Archive for the ‘wokai’ Category

Freedom is just another word for entrepreneurship

Wednesday, February 18th, 2009

Everyone has the right to invent and innovate, and to make decisions to buy things without judgment, and if you can free yourself from a life of poverty in doing so, that’s a beautiful thing. “Freedom is just another word for entrepreneurship.” I believe in that.

<3 that last paragraph. From Wokai’s blog (check it out, for the larger context).

Wokai @ Google Tech Talks

Tuesday, January 13th, 2009

Wokai co-founder Casey at presenting Wokai at Google!

The market needs a self-correcting mechanism

Wednesday, October 15th, 2008

Update: This is a cross post, a slightly longer version is posted on Wokai’s blog (a microfinance startup). Head over to check it out here. Thanks Leslie!

There’s an interesting Op-Ed on the NY Times titled “The Rise of the Machines“. As a technologist, I passionately believed in the power of technology to change the world. However, the power can likewise be abused. Well, in today’s market .. it’s more about greed catching up with men, not necessarily power being consciously used for malicious intent. From the post,

“BEWARE of geeks bearing formulas.” So saith Warren Buffett, the Wizard of Omaha. Words to bear in mind as we bail out banks and buy up mortgages and tweak interest rates and nothing, nothing seems to make any difference on Wall Street or Main Street. Years ago, Mr. Buffett called derivatives “weapons of financial mass destruction”

This entire economic mess, impacting the world .. all from some math formulas. Father of microfinance, Muhammad Yunus talks in this short insightful video:

He says that the market needs to find its own self-correcting mechanism. The more speculative you get, the more you set aside for a “rainy day” fund. A government bailout is akin to running to mommy and daddy for help. And the mechanism needs to be designed right now, right when we need it the most, right when we’re feeling the pain the most.

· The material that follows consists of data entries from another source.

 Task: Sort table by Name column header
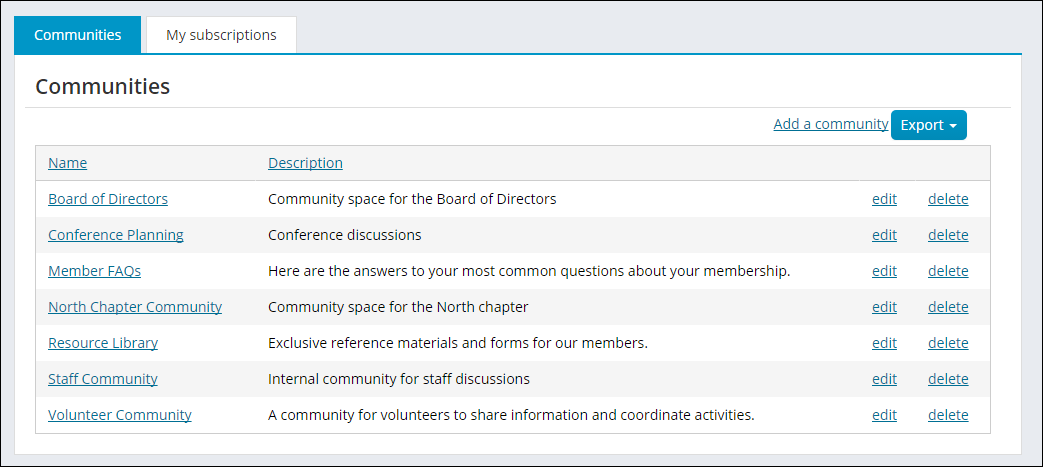click(x=67, y=163)
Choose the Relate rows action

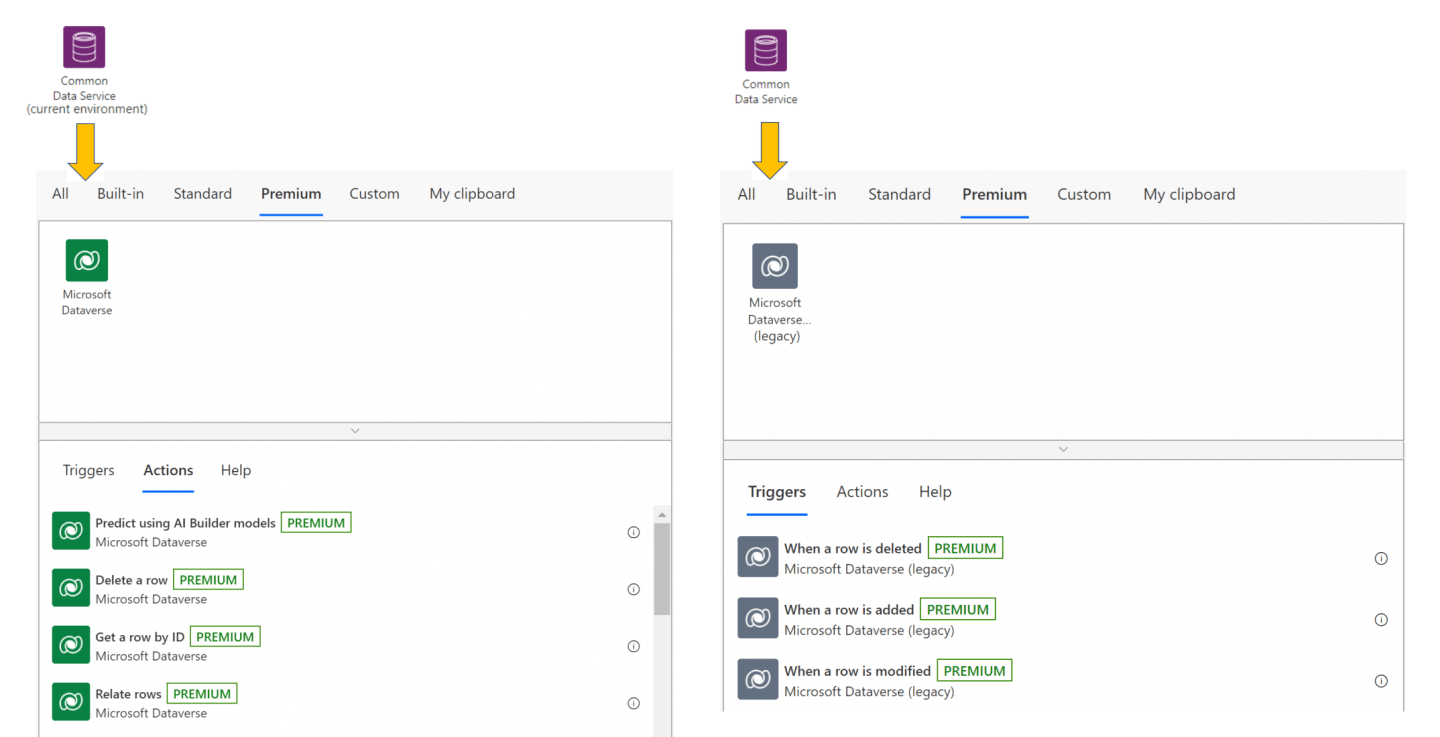[130, 694]

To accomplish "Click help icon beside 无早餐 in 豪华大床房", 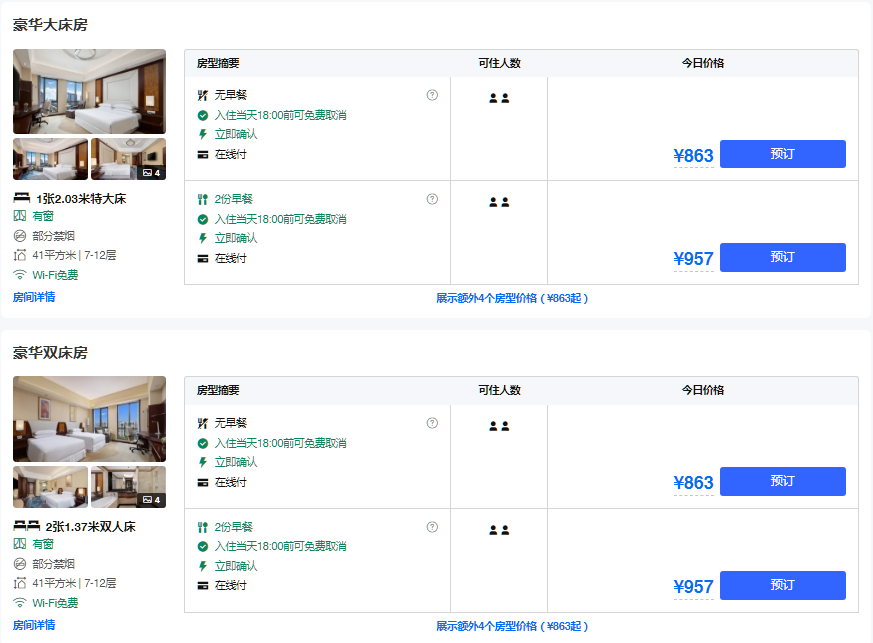I will click(432, 95).
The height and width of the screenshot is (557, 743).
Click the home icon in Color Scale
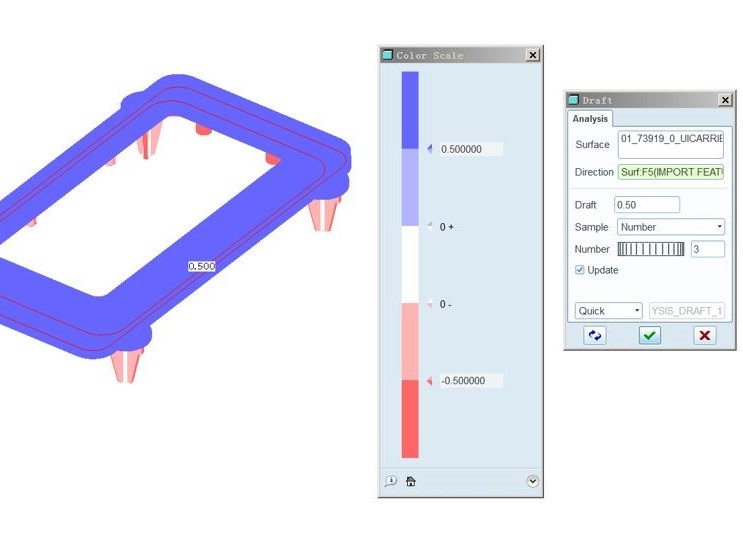[x=410, y=481]
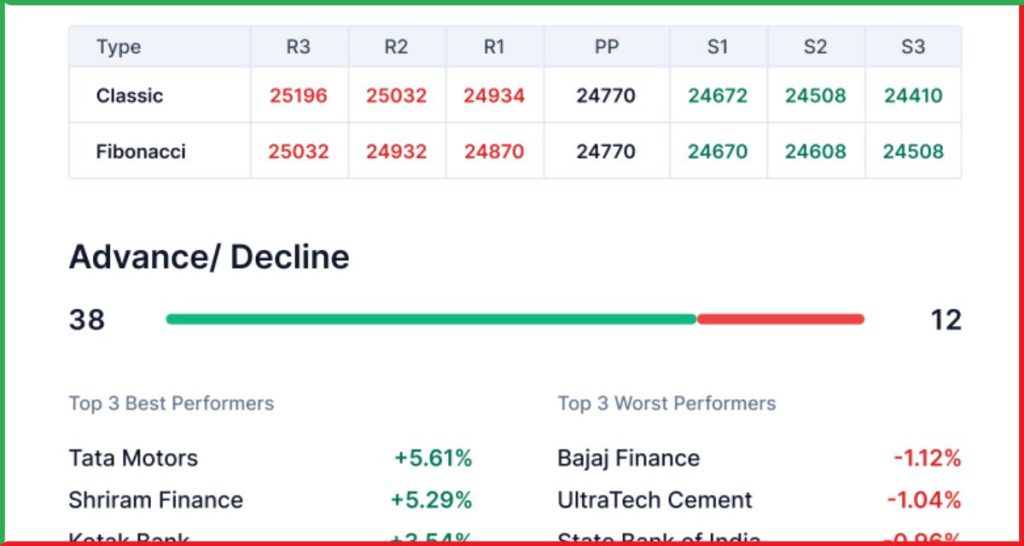Click the Classic row label
Screen dimensions: 1024x546
click(129, 96)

Because when times are good, we’re not going to be convinced that we’re going to need that rainy day fund. Microfinance, is about empowering people to lift themselves out of poverty. It’s not a free handout.

Awesome advice.

The missing middle: SME

Saturday, March 22nd, 2008

Food for thought: In rich countries, SME‘s (small and medium enterprises) represent more than 50% of the country’s GDP and 2/3 of the jobs in private sector. This engine for growth that sits between microenterprises and large corporations is clearly missing, a hamper on a poor country’s effort to bail itself out of poverty.

Google’s success is also because they had access to finance and well developed capital markets. SME’s in poor countries lack access to both. Google strives to bring these opportunities available to silicon valley entrepreneurs and take them global. A global silicon valley, imagine that! Silicon valleys that span nations, uniting the world :)

Opportunities are difficult to come by when you just simply don’t have them. It’s like looking for a job when you have no experience, having all your prospective employers say, “show me some experience.” Likewise, this is a catch-22. I have to say, I know this first hand … and I absolutely value opportunity, never taking it for granted. The one thing worse than wasting money is wasting human potential.

This short video clip says it all. The stories are typical. An entrepreneur goes to the local bank, wanting a loan to open a school and educate children. Banks say, “show me 2-3 years of your cash-flow.”

Cash flow?!?!!!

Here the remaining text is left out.